Nicolas Ghesquière presenta la sua Resort 22 ancora una volta a distanza, lasciandosi ispirare da utopia e fantascienza, giocando con l’assenza di pubblico per decontestualizzare la collezione da qualsiasi principio spazio-temporale.
Lo scorso anno la presentazione della prima collezione Resort in tempi di covid firmata da Ghesquière era stata costretta a rinunciare al caloroso pubblico e ridurre il tutto ad una presentazione intima e blindata. La scelta, pur non essendo un obbligo, era una regola non scritta di buon senso e rispetto per quasi tutte le case di moda, Louis Vuitton non da meno, proponendo uno shooting in location nella sede centrale LV di Parigi, una collezione dai richiami anni 80 e un immaginario alla The Office tra fotocopiatrici, scartoffie e porte anti-incendio.
Quest’estate molte Maison hanno deciso di tornare all’energia e alla convivialità degli ospiti fisicamente presenti alla sfilata. Con più di un anno di esperienza alle spalle è stato infatti possibile, per molti brand, attuare misure di sicurezza e allestire spettacoli quanto più simili alle vecchie abitudini senza particolari problematiche né rischi.
Nonostante la possibilità, però, Ghesquière ha voluto calcare il suo lato solitario, la ritrovata pace nell’assenza, la sua predisposizione alla fantascienza e al surreale. É stato proprio grazie a questa passione, da sempre parte del DNA dell’artista, che il suo sogno interiore di spersonalizzazione dell’universo ha potuto prendere forma.
Lo ha fatto attraverso uno short movie girato all’Axe Majeur, alle porte di Parigi. Un ponte sospeso in mezzo al niente progettato dall’artista israeliano Dani Karavan, una struttura futuristica e un po’ distopica che perfettamente si sposa con l’immaginario rapimento alieno in epoca giurassica messo in scena dal direttore creativo.
Gli abiti, poi, non hanno niente di cupo e minaccioso come questa opulenta descrizione potrebbe aver lasciato intendere. Piume, volumi XL, pattern all over super chiassosi, dettagli sportswear e tessuti spalmati.

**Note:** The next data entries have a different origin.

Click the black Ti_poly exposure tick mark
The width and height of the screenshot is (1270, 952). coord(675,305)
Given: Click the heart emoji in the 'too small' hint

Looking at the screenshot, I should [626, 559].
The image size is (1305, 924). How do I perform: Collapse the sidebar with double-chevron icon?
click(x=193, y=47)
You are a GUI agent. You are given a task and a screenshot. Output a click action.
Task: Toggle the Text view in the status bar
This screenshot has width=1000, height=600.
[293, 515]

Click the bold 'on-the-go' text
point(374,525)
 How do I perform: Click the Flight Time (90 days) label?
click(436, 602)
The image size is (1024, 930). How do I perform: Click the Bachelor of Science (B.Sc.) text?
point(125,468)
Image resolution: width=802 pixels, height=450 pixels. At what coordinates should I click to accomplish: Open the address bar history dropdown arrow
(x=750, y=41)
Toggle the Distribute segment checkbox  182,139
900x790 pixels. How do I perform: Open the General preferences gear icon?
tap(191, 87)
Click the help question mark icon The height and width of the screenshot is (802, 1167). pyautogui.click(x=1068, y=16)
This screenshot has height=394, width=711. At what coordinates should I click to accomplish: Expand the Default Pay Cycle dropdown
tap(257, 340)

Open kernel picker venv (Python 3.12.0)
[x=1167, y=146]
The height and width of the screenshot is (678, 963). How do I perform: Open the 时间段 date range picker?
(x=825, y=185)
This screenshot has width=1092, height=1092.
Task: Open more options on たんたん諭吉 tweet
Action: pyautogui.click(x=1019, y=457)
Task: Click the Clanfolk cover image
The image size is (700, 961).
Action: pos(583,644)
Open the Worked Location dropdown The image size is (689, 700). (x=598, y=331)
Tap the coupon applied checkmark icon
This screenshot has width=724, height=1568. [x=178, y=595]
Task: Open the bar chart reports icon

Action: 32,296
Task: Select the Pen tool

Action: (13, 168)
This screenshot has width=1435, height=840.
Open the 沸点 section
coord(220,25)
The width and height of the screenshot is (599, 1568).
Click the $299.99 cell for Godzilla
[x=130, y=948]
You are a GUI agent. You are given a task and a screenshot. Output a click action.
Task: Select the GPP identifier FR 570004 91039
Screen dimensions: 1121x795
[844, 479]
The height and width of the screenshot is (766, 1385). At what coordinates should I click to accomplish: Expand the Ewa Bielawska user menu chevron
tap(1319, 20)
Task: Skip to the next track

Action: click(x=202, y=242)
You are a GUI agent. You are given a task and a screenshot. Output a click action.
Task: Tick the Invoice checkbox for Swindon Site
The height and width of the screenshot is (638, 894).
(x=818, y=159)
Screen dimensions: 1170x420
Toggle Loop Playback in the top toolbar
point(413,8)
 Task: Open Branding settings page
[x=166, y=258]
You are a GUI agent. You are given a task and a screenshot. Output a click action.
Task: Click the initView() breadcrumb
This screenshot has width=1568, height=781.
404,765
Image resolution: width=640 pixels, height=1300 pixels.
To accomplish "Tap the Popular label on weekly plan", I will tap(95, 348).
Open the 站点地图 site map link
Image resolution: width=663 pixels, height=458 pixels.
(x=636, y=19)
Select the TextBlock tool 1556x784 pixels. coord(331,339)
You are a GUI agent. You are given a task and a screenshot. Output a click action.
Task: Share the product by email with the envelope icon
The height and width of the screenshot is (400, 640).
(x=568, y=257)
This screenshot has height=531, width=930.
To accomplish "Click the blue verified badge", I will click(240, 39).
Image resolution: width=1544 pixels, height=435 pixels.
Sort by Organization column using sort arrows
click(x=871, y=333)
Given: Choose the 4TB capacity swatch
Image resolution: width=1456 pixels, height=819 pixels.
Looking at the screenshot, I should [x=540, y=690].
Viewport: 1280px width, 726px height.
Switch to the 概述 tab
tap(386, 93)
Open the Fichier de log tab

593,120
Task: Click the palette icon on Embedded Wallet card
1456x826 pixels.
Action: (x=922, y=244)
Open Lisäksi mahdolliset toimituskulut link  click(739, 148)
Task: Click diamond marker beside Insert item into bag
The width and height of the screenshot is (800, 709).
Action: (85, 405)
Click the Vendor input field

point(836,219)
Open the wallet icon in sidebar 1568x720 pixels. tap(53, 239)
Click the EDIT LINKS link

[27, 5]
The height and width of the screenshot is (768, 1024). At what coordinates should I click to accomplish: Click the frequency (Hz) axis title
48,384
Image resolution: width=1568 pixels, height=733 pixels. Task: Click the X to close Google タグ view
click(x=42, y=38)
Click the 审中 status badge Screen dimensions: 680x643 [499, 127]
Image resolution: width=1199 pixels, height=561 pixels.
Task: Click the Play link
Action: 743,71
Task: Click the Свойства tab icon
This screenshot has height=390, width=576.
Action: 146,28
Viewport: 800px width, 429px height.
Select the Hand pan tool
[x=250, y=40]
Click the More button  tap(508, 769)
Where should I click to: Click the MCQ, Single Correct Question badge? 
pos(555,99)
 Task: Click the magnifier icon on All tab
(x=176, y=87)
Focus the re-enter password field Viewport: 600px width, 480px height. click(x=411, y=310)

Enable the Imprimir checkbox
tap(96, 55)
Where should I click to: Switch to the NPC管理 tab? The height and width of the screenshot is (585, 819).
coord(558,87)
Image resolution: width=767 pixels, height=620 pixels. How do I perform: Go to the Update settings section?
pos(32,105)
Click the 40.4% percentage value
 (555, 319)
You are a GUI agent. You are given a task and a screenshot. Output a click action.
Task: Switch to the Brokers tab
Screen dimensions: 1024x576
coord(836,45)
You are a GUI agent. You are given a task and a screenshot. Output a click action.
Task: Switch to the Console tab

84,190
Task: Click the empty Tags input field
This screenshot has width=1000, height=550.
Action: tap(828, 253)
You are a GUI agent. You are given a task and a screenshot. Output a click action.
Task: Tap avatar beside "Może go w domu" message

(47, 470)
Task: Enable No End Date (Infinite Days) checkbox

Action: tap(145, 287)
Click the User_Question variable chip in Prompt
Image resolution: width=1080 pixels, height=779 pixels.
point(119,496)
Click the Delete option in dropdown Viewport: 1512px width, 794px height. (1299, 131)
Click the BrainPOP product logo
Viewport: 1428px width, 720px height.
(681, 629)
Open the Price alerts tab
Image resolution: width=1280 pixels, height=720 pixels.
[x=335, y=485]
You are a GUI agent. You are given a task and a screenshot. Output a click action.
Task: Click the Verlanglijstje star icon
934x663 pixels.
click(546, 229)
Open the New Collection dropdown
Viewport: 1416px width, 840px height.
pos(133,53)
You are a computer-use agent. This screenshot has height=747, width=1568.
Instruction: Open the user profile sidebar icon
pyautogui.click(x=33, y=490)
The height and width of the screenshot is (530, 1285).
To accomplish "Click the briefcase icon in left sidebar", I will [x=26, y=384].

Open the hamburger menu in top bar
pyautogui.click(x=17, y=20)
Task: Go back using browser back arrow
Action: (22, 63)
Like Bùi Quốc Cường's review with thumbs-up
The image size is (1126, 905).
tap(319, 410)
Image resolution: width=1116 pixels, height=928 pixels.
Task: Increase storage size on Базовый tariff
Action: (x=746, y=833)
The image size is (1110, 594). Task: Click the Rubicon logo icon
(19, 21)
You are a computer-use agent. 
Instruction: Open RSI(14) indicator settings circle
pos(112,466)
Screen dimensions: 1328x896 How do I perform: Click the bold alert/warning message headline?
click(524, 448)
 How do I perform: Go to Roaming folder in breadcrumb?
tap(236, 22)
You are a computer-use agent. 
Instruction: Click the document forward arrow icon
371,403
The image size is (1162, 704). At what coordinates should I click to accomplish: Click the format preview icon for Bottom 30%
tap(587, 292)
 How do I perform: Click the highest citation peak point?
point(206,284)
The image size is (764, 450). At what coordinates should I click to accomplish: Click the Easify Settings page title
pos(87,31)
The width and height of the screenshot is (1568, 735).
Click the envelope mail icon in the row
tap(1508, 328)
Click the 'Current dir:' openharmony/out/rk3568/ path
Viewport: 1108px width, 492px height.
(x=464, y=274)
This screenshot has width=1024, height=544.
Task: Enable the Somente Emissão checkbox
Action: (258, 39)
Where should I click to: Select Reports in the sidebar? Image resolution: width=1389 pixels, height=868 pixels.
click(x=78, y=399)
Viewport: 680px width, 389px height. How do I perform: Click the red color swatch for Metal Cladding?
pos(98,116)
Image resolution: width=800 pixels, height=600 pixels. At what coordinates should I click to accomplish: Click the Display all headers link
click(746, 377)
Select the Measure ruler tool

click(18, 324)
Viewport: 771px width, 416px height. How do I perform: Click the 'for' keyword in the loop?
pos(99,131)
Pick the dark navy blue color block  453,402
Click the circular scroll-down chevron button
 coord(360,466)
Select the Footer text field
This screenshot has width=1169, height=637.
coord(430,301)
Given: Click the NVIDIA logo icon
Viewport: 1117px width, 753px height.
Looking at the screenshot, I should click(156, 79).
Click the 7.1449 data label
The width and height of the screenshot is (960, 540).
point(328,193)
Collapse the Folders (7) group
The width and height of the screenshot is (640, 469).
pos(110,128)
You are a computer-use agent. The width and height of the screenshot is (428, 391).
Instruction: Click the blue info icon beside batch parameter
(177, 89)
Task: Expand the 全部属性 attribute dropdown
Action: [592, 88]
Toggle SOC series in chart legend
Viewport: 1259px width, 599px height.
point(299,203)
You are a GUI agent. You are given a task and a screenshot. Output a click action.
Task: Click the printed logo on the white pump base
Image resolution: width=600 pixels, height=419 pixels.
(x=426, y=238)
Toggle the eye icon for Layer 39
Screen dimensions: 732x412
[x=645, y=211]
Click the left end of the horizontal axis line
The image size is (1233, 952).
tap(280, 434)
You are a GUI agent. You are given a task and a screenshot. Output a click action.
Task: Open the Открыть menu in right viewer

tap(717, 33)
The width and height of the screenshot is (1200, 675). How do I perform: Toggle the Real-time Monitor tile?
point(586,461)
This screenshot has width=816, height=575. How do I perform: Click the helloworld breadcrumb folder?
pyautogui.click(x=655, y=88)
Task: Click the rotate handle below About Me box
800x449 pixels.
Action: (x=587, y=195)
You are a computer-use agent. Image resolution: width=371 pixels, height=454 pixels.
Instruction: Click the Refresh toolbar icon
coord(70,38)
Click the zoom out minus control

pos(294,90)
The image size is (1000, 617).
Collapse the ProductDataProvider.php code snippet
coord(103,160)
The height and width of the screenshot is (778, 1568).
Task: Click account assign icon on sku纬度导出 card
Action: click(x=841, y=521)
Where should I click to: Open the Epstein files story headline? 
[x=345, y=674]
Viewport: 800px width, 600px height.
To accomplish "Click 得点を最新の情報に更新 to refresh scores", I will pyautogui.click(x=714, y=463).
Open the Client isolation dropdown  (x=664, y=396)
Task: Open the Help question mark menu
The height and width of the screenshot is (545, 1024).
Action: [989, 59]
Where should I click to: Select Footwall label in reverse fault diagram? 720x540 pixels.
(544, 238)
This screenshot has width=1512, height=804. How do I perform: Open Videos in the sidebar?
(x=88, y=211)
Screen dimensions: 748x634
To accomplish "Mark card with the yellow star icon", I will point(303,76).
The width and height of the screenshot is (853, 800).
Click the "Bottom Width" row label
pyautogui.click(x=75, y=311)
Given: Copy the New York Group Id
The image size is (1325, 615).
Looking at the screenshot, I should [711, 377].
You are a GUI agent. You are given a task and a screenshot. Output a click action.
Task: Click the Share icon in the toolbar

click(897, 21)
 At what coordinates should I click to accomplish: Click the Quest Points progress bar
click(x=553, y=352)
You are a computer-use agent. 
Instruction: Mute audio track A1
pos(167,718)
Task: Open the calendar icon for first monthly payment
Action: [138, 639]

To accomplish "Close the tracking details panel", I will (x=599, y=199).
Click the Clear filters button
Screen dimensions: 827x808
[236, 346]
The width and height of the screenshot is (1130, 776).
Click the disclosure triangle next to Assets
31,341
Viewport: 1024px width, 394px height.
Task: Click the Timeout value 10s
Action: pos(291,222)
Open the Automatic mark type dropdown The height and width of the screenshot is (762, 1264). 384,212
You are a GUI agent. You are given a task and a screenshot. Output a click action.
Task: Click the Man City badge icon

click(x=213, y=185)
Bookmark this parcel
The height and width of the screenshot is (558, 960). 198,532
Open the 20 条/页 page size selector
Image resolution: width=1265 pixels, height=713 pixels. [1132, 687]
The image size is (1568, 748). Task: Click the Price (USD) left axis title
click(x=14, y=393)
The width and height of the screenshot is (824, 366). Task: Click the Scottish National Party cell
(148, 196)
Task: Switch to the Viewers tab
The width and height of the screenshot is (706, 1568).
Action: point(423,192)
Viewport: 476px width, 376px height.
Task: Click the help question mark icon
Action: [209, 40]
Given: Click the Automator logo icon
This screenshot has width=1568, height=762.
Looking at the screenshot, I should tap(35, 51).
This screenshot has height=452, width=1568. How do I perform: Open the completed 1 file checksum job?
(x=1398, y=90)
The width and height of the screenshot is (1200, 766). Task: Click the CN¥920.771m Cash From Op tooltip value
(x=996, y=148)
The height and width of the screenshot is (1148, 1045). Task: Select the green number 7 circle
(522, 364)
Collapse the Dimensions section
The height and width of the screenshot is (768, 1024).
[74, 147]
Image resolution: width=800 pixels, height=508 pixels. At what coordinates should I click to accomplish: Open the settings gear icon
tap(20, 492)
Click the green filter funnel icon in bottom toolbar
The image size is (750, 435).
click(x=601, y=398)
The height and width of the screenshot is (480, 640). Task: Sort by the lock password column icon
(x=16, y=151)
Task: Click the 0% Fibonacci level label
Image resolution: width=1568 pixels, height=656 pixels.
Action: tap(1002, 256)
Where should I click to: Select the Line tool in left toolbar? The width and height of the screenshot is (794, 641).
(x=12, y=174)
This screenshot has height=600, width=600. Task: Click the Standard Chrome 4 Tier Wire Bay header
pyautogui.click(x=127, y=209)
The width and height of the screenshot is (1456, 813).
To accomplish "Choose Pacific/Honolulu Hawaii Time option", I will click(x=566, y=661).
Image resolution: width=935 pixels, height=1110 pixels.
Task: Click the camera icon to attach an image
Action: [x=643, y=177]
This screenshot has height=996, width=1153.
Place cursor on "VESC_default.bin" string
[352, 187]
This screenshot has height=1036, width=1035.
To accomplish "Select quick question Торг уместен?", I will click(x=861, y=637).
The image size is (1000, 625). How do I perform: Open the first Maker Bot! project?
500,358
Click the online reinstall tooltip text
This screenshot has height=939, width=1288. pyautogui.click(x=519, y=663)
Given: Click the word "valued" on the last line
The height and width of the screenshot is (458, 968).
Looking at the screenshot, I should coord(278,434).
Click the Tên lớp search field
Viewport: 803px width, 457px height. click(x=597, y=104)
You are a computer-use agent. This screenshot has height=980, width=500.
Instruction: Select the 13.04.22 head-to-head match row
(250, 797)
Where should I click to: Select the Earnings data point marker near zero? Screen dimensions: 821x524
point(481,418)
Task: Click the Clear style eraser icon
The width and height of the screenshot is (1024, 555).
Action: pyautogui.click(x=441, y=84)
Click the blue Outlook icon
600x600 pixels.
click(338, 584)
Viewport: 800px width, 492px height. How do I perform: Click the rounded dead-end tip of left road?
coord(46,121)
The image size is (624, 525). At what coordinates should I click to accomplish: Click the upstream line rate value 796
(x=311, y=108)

Il leitmotiv del rapimento alieno, però, si ritrova anche nella scelta delle stampe. Fulmini e saette si stagliano su pianeti, montagne e impianti sciistici dipinti sulla stoffa, per non parlare degli abiti dalle forme spaziali che salutano da lontano l’iconico concetto di futuro di Pierre Cardin coniato dopo il primo atterraggio sulla luna: accessori in plastica, strutture di sostegno interne e spalline da ammiraglio dei fumetti.